**** INFORMATION PROVIDED

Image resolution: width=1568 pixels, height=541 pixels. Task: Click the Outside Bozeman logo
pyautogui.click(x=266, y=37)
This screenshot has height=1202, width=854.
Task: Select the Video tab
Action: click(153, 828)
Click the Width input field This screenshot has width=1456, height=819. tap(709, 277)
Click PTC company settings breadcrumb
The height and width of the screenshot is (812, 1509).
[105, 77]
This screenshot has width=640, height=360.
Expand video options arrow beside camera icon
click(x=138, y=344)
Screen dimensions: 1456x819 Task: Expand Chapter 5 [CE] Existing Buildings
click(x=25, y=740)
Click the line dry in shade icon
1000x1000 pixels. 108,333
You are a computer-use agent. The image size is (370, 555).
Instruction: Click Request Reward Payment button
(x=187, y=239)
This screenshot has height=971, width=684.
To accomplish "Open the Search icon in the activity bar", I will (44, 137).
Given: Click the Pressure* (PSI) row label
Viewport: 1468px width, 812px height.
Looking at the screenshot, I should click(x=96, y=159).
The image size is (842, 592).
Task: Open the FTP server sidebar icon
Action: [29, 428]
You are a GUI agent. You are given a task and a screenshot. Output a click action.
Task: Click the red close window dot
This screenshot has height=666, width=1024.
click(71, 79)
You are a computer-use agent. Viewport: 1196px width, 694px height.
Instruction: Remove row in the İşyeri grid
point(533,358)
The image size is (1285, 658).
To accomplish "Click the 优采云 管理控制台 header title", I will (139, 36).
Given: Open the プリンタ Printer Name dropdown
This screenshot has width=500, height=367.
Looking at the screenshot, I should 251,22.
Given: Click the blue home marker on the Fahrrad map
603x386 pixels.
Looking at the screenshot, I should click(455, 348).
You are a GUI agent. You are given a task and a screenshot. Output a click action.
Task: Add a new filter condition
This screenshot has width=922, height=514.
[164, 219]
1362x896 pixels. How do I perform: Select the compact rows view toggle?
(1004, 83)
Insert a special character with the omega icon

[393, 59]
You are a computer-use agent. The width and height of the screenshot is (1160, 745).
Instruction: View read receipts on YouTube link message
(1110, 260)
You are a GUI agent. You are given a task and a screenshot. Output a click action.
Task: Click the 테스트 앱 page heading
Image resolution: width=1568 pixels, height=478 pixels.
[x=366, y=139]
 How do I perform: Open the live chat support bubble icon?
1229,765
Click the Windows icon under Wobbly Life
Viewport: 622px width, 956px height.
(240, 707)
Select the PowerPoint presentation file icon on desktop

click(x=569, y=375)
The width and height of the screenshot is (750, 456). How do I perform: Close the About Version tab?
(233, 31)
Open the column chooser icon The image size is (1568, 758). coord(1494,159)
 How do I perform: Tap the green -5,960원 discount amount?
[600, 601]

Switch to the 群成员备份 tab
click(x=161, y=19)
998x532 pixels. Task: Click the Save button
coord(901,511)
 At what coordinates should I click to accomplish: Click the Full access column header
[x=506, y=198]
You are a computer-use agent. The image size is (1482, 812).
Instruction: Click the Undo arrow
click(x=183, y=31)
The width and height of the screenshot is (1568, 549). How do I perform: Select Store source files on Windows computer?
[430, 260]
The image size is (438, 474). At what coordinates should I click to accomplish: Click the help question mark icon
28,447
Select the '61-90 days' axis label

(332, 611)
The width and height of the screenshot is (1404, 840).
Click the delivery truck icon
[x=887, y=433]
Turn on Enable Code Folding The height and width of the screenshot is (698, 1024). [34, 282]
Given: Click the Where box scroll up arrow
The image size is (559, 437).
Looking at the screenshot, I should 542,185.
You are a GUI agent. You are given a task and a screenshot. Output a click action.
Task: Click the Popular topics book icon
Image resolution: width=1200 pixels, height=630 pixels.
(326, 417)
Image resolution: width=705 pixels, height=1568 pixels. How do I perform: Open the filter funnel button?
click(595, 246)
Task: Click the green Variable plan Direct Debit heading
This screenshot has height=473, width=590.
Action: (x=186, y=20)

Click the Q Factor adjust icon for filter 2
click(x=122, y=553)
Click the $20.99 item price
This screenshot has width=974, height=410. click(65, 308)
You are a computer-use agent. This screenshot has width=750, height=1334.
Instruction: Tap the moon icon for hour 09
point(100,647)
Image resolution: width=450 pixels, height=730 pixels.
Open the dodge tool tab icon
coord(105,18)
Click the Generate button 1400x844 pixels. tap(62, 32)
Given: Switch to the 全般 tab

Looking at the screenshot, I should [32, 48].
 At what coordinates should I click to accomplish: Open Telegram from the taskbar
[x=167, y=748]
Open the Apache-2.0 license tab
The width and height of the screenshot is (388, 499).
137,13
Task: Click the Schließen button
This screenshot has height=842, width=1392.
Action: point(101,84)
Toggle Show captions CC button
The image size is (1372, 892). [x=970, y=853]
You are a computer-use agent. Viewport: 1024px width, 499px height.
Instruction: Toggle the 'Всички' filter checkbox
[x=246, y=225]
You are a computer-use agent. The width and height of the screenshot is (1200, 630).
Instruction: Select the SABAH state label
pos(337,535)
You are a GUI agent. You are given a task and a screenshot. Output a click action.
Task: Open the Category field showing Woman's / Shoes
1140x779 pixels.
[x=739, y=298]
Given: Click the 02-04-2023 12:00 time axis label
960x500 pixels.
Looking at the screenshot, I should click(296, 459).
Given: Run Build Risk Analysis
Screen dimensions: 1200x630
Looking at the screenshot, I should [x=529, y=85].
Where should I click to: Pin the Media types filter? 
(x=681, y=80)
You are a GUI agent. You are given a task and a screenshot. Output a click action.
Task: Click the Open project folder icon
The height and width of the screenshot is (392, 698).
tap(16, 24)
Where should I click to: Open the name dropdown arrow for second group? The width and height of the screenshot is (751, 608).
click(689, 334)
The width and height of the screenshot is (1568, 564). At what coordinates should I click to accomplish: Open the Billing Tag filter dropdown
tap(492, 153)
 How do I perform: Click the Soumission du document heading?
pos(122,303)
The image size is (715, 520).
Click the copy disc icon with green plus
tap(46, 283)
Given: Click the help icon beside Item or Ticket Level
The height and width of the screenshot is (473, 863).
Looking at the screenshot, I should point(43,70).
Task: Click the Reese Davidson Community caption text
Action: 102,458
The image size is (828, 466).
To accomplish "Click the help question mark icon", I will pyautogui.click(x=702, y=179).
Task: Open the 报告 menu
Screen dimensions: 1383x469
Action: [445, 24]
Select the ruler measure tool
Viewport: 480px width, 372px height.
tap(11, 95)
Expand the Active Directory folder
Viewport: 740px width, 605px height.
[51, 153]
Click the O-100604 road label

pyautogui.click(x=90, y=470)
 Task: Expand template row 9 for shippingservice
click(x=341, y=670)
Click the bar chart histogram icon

********

WHAT THE TASK REQUIRES:
Print exactly the lines of the listing above starting at the line containing "Task: Click the Popular topics book icon" and ending at the line containing "Click the Generate", both included.

REPLY:
Task: Click the Popular topics book icon
Image resolution: width=1200 pixels, height=630 pixels.
(326, 417)
Image resolution: width=705 pixels, height=1568 pixels. How do I perform: Open the filter funnel button?
click(595, 246)
Task: Click the green Variable plan Direct Debit heading
This screenshot has height=473, width=590.
Action: (x=186, y=20)

Click the Q Factor adjust icon for filter 2
click(x=122, y=553)
Click the $20.99 item price
This screenshot has width=974, height=410. click(65, 308)
You are a computer-use agent. This screenshot has width=750, height=1334.
Instruction: Tap the moon icon for hour 09
point(100,647)
Image resolution: width=450 pixels, height=730 pixels.
Open the dodge tool tab icon
coord(105,18)
Click the Generate button 1400x844 pixels. tap(62, 32)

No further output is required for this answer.